:: ACTIVITY ::
Check every line in the listing below for "computer". Copy the ones where it occurs.

:: THE DATA ::
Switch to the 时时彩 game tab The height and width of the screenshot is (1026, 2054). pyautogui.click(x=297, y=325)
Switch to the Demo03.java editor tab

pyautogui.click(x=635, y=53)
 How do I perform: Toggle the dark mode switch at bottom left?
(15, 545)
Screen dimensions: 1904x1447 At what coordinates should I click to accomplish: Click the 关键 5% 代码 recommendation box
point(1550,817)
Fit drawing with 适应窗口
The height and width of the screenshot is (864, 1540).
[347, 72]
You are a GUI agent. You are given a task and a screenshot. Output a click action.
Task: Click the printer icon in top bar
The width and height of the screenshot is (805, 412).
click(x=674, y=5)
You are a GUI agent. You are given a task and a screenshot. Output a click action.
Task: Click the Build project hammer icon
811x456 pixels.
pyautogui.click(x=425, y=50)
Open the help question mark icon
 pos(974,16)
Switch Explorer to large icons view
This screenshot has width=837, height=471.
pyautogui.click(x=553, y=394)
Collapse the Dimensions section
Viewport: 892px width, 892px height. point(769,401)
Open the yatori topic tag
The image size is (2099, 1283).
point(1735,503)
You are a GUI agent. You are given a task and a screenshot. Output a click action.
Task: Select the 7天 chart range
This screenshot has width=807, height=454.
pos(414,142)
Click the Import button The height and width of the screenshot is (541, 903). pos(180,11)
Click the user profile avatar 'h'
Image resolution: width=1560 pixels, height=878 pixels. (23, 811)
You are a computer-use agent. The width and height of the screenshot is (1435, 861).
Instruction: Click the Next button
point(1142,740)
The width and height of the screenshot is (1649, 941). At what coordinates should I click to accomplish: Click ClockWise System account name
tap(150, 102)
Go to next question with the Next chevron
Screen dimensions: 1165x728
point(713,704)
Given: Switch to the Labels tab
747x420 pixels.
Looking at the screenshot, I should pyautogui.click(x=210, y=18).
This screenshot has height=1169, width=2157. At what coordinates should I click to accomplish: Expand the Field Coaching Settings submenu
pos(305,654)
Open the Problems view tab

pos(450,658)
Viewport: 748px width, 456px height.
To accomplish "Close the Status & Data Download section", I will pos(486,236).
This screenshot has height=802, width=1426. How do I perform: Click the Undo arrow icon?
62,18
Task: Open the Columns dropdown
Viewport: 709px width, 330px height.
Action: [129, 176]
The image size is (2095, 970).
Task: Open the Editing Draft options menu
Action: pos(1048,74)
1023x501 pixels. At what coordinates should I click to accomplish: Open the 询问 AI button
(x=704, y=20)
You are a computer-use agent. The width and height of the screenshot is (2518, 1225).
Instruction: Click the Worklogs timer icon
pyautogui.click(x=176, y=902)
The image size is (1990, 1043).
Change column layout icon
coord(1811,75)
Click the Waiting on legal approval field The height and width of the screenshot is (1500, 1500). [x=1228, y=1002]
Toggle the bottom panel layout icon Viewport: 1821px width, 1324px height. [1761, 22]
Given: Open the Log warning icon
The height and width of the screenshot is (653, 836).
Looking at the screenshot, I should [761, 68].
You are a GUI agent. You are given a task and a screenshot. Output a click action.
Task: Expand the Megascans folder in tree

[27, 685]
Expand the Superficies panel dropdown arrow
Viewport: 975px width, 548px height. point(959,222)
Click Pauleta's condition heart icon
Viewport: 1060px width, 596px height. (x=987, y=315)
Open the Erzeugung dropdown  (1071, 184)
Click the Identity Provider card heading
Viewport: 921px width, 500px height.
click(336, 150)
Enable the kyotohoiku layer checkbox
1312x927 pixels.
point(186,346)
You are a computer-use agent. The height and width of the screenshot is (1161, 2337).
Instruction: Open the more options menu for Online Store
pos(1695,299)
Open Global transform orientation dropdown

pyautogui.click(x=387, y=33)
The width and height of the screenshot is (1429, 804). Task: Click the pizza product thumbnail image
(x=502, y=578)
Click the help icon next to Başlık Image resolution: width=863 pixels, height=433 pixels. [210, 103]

:: SOLVED PROBLEM ::
You are a computer-use agent. The width and height of the screenshot is (1435, 861).
You are a computer-use agent. The width and height of the screenshot is (2518, 1225).
You are a computer-use agent. The height and width of the screenshot is (1161, 2337).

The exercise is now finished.